Some people with Chronic Obstructive Pulmonary Disease (COPD) are overweight. This can increase shortness of breath. A good weight loss plan would be an appropriate diet.
Some people with COPD are underweight because the effort of breathing takes extra energy. This can lead to muscle loss and weaken your ability to fight infection. An increased calorie plan would be an appropriate diet.
Eat several small meals and snacks throughout the day to avoid over filling your stomach. When your stomach gets too full your lungs get crowded. This may make you feel more short of breath, which can make eating hard work. Eating less of the foods that cause gas will also help you to avoid feeling too full.
When you feel tired or have a loss of appetite you may eat less at your meals. Snacks will help to replace the calories that you miss during your meals. Ask your doctor or dietitian about calorie boosters and high calorie drinks.
Calorie boosters will allow you to eat more calories while eating the same amount of food. Some calorie boosters are butter, margarine, cream cheese, dried fruit, dry milk powder, granola, honey, sugar, peanut butter, nuts, and vegetable oils.
Non-alcoholic and decaffeinated drinks that are high in calories will give you extra calories to stop weight loss or improve weight gain. Some high calorie drinks are juice, milk, and nutritional supplements.
For more information about a diet that is appropriate for people with COPD, please contact LUNG LINE
Hi...I believe my comment may have been misleading. There isn't one specific diet for all COPD patients although all COPD patients should be aware of their diet (as we all should!!). Dietary intervention is all subjective...each patient is different. However, the basic goals are to prevent nutritional depletion and assure a mix of nutrients can be handled easily by an impaired respiratory system. Each patient should undergo a diet history and interview as well as nutritional history. A dietician or rehab nurse, along with a physician, would be the best source for these interviews and information. The RN that hosts this forum may be able to help you as well. I would be hesitant to single out any one particular diet intake for any patient whose history is unknown. Take care...

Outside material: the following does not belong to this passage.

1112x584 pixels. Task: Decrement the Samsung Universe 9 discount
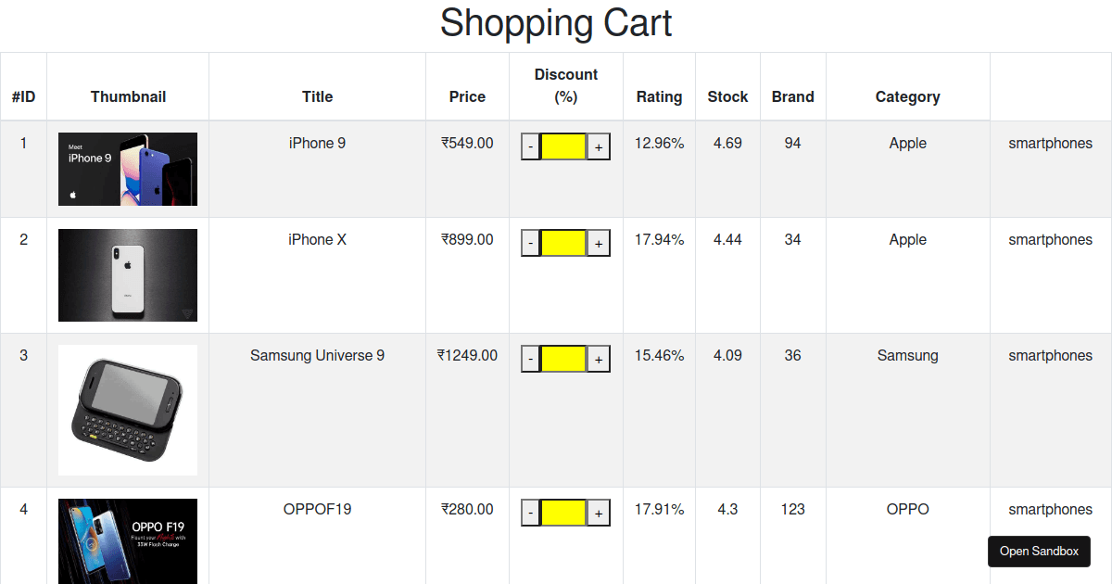pos(529,358)
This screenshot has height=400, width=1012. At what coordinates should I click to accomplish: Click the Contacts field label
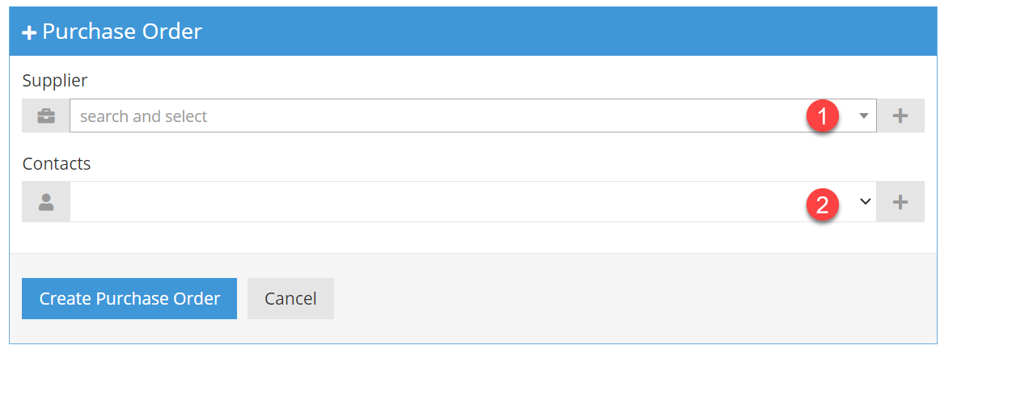click(x=57, y=164)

This info is very helpful and I think it will help put me on the right track. I have lost 12 pounds in the last 2 months. After the first 5 or 6 pounds I begin to be conserned and began to add calories to my day- half-n-half in my coffee, Ben & Jerry's after dinner. But I continued to loose weight. I was running a fever (and didn't realize it. I was cold even in a 75 degree house and, since my mom has thyroid problems, I figured my thyroid must be low or something. I didn't suspicion fever even when I started coughing up stuff. It wasn't until the doctor said I had bronchitis - from the emphysema - that I realized I was cold because of fever. After a round of antibiotics I am no longer cold.)But I am still loosing weight. Your explanation helps me understand why and I will work harder to increase my calories and add snacks into the day. I will ask my primary care physician about seeing a dietician. Thanks for the calories booster ideas that I can use in the meantime. My diagnosis of emphysema was so recently that I am not set up with a pulmanary specialist yet. And I will get the Understanding Exercise, Diet, and Lung Disease booklet. Thanks! And for those people visiting the site, please pass on = avoid second-hand smoke. You never have to smoke the get emphysema if those around you are doing the smoking for you.
<<the doctor said I had bronchitis - from the emphysema>>
You don't actually GET bronchitis from emphysema, though you are more susceptible to lung infections when you have a chronic lung condition like emphysema. Also, many primary care physicians are able to help patients manage emphysema very well and do not refer their patients to lung specialists (called pulmonologists in the US & respirologists elsewhere) until the patient's symptoms are difficult for the primary care physician to manage. (For example, patients who require supplemental oxygen, patients whose condition is worsening despite optimal medical management, patients who need Prolastin for Alpha-1 Antitrypsin Deficiency, etc.) Having the primary care physician handle the patient's general needs and lung care needs makes the care of the patient less confusing for everyone, until more specialized care is needed; it's also less expensive for the patient & insurer.